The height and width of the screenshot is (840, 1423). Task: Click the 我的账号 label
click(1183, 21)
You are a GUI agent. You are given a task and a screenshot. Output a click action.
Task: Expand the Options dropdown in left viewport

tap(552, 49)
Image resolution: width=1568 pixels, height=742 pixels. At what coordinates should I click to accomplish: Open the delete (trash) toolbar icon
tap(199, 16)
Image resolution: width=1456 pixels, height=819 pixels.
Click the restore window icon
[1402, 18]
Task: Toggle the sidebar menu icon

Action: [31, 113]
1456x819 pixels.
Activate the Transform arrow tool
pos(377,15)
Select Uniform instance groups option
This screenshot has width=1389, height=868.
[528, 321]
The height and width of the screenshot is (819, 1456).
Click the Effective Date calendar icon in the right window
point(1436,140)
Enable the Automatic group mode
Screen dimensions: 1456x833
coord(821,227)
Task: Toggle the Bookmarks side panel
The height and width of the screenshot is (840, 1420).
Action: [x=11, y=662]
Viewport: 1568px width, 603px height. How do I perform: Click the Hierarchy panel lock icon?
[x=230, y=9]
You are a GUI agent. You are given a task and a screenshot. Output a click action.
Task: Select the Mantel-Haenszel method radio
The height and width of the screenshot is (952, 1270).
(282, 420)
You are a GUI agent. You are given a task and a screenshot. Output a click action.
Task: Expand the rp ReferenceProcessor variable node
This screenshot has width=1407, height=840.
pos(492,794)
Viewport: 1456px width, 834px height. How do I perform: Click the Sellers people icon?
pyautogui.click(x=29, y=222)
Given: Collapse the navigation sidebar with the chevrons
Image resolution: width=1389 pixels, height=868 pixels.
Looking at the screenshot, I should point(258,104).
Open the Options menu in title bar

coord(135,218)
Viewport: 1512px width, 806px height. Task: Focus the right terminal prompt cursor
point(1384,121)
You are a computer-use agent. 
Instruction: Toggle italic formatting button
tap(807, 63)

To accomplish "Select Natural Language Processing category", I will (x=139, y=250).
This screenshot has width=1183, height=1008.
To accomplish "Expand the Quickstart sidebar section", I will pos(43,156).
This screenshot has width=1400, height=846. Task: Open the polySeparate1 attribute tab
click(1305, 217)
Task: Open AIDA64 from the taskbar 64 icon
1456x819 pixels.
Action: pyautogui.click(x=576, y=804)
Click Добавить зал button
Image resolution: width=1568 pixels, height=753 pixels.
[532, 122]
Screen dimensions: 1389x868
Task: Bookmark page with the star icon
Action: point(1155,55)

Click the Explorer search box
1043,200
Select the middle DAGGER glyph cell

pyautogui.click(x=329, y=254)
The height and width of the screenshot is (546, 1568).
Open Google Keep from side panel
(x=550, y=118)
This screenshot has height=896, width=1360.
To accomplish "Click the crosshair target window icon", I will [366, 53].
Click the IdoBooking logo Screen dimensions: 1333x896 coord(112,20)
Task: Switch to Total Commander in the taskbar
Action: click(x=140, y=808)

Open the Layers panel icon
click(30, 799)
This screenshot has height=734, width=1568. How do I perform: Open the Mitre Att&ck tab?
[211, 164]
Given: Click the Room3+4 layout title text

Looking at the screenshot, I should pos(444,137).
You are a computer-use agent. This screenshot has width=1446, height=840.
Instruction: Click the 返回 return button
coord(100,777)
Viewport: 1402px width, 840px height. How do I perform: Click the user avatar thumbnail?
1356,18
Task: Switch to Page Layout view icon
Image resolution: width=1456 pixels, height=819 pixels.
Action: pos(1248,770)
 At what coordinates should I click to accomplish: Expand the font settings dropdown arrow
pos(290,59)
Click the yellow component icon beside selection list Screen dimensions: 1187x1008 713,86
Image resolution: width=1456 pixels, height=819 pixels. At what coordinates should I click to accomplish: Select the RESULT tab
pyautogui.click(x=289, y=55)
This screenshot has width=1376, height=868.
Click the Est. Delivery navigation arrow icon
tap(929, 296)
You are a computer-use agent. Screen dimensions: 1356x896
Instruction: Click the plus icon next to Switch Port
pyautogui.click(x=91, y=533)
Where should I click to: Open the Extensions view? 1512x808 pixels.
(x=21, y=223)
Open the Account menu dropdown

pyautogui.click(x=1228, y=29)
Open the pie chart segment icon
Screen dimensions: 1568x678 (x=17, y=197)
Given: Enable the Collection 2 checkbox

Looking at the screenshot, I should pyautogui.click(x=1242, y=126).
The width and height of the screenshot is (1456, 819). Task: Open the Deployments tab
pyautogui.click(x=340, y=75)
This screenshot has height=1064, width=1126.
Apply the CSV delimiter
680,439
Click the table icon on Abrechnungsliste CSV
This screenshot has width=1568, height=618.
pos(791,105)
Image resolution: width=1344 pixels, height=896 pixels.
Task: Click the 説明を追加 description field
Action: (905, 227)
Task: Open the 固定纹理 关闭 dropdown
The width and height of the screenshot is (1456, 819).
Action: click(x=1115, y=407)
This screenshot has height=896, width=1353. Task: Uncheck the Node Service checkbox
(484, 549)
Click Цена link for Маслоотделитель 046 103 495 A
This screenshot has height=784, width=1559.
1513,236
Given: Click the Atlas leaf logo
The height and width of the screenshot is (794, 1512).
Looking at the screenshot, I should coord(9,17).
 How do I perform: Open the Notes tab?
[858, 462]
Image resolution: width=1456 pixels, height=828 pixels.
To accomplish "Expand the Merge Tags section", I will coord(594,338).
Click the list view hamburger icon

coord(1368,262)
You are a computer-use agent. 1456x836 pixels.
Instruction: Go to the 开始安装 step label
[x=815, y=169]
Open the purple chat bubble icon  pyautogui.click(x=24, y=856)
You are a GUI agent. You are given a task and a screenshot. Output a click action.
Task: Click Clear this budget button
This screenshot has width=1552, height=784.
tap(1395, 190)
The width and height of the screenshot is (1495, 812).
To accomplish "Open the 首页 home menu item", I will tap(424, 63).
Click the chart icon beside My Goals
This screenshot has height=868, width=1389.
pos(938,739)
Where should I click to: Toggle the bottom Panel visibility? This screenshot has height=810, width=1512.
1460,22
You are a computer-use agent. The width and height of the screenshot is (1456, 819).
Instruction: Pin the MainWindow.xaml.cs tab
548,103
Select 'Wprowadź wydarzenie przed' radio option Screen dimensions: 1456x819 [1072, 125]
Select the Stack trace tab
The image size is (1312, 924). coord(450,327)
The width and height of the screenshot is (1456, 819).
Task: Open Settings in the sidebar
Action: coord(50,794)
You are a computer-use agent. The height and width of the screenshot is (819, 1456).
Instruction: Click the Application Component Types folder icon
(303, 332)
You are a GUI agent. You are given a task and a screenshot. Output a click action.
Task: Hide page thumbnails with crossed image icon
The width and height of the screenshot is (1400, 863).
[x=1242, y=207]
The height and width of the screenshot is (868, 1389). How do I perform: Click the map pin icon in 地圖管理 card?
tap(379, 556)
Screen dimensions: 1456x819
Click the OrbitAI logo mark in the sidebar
━━━━━━
- Task: Restate all entries above verbatim.

- Written solution:
The height and width of the screenshot is (840, 1423). Task: Click the 我的账号 label
click(1183, 21)
You are a GUI agent. You are given a task and a screenshot. Output a click action.
Task: Expand the Options dropdown in left viewport

tap(552, 49)
Image resolution: width=1568 pixels, height=742 pixels. At what coordinates should I click to accomplish: Open the delete (trash) toolbar icon
tap(199, 16)
Image resolution: width=1456 pixels, height=819 pixels.
Click the restore window icon
[1402, 18]
Task: Toggle the sidebar menu icon

Action: [31, 113]
1456x819 pixels.
Activate the Transform arrow tool
pos(377,15)
Select Uniform instance groups option
This screenshot has width=1389, height=868.
[528, 321]
The height and width of the screenshot is (819, 1456).
Click the Effective Date calendar icon in the right window
point(1436,140)
Enable the Automatic group mode
Screen dimensions: 1456x833
coord(821,227)
Task: Toggle the Bookmarks side panel
The height and width of the screenshot is (840, 1420).
Action: [x=11, y=662]
Viewport: 1568px width, 603px height. How do I perform: Click the Hierarchy panel lock icon?
[x=230, y=9]
You are a GUI agent. You are given a task and a screenshot. Output a click action.
Task: Select the Mantel-Haenszel method radio
The height and width of the screenshot is (952, 1270).
(282, 420)
You are a GUI agent. You are given a task and a screenshot. Output a click action.
Task: Expand the rp ReferenceProcessor variable node
This screenshot has width=1407, height=840.
pos(492,794)
Viewport: 1456px width, 834px height. How do I perform: Click the Sellers people icon?
pyautogui.click(x=29, y=222)
Given: Collapse the navigation sidebar with the chevrons
Image resolution: width=1389 pixels, height=868 pixels.
Looking at the screenshot, I should point(258,104).
Open the Options menu in title bar

coord(135,218)
Viewport: 1512px width, 806px height. Task: Focus the right terminal prompt cursor
point(1384,121)
You are a computer-use agent. 
Instruction: Toggle italic formatting button
tap(807, 63)

To accomplish "Select Natural Language Processing category", I will (x=139, y=250).
This screenshot has width=1183, height=1008.
To accomplish "Expand the Quickstart sidebar section", I will pos(43,156).
This screenshot has width=1400, height=846. Task: Open the polySeparate1 attribute tab
click(1305, 217)
Task: Open AIDA64 from the taskbar 64 icon
1456x819 pixels.
Action: pyautogui.click(x=576, y=804)
Click Добавить зал button
Image resolution: width=1568 pixels, height=753 pixels.
[532, 122]
Screen dimensions: 1389x868
Task: Bookmark page with the star icon
Action: point(1155,55)

Click the Explorer search box
1043,200
Select the middle DAGGER glyph cell

pyautogui.click(x=329, y=254)
The height and width of the screenshot is (546, 1568).
Open Google Keep from side panel
(x=550, y=118)
This screenshot has height=896, width=1360.
To accomplish "Click the crosshair target window icon", I will [366, 53].
Click the IdoBooking logo Screen dimensions: 1333x896 coord(112,20)
Task: Switch to Total Commander in the taskbar
Action: click(x=140, y=808)

Open the Layers panel icon
click(30, 799)
This screenshot has height=734, width=1568. How do I perform: Open the Mitre Att&ck tab?
[211, 164]
Given: Click the Room3+4 layout title text

Looking at the screenshot, I should pos(444,137).
You are a computer-use agent. This screenshot has width=1446, height=840.
Instruction: Click the 返回 return button
coord(100,777)
Viewport: 1402px width, 840px height. How do I perform: Click the user avatar thumbnail?
1356,18
Task: Switch to Page Layout view icon
Image resolution: width=1456 pixels, height=819 pixels.
Action: pos(1248,770)
 At what coordinates should I click to accomplish: Expand the font settings dropdown arrow
pos(290,59)
Click the yellow component icon beside selection list Screen dimensions: 1187x1008 713,86
Image resolution: width=1456 pixels, height=819 pixels. At what coordinates should I click to accomplish: Select the RESULT tab
pyautogui.click(x=289, y=55)
This screenshot has width=1376, height=868.
Click the Est. Delivery navigation arrow icon
tap(929, 296)
You are a computer-use agent. Screen dimensions: 1356x896
Instruction: Click the plus icon next to Switch Port
pyautogui.click(x=91, y=533)
Where should I click to: Open the Extensions view? 1512x808 pixels.
(x=21, y=223)
Open the Account menu dropdown

pyautogui.click(x=1228, y=29)
Open the pie chart segment icon
Screen dimensions: 1568x678 (x=17, y=197)
Given: Enable the Collection 2 checkbox

Looking at the screenshot, I should pyautogui.click(x=1242, y=126).
The width and height of the screenshot is (1456, 819). Task: Open the Deployments tab
pyautogui.click(x=340, y=75)
This screenshot has height=1064, width=1126.
Apply the CSV delimiter
680,439
Click the table icon on Abrechnungsliste CSV
This screenshot has width=1568, height=618.
pos(791,105)
Image resolution: width=1344 pixels, height=896 pixels.
Task: Click the 説明を追加 description field
Action: (905, 227)
Task: Open the 固定纹理 关闭 dropdown
The width and height of the screenshot is (1456, 819).
Action: click(x=1115, y=407)
This screenshot has height=896, width=1353. Task: Uncheck the Node Service checkbox
(484, 549)
Click Цена link for Маслоотделитель 046 103 495 A
This screenshot has height=784, width=1559.
1513,236
Given: Click the Atlas leaf logo
The height and width of the screenshot is (794, 1512).
Looking at the screenshot, I should coord(9,17).
 How do I perform: Open the Notes tab?
[858, 462]
Image resolution: width=1456 pixels, height=828 pixels.
To accomplish "Expand the Merge Tags section", I will coord(594,338).
Click the list view hamburger icon

coord(1368,262)
You are a computer-use agent. 1456x836 pixels.
Instruction: Go to the 开始安装 step label
[x=815, y=169]
Open the purple chat bubble icon  pyautogui.click(x=24, y=856)
You are a GUI agent. You are given a task and a screenshot. Output a click action.
Task: Click Clear this budget button
This screenshot has width=1552, height=784.
tap(1395, 190)
The width and height of the screenshot is (1495, 812).
To accomplish "Open the 首页 home menu item", I will tap(424, 63).
Click the chart icon beside My Goals
This screenshot has height=868, width=1389.
pos(938,739)
Where should I click to: Toggle the bottom Panel visibility? This screenshot has height=810, width=1512.
1460,22
You are a computer-use agent. The width and height of the screenshot is (1456, 819).
Instruction: Pin the MainWindow.xaml.cs tab
548,103
Select 'Wprowadź wydarzenie przed' radio option Screen dimensions: 1456x819 [1072, 125]
Select the Stack trace tab
The image size is (1312, 924). coord(450,327)
The width and height of the screenshot is (1456, 819).
Task: Open Settings in the sidebar
Action: coord(50,794)
You are a computer-use agent. The height and width of the screenshot is (819, 1456).
Instruction: Click the Application Component Types folder icon
(303, 332)
You are a GUI agent. You are given a task and a screenshot. Output a click action.
Task: Hide page thumbnails with crossed image icon
The width and height of the screenshot is (1400, 863).
[x=1242, y=207]
The height and width of the screenshot is (868, 1389). How do I perform: Click the map pin icon in 地圖管理 card?
tap(379, 556)
Screen dimensions: 1456x819
Click the OrbitAI logo mark in the sidebar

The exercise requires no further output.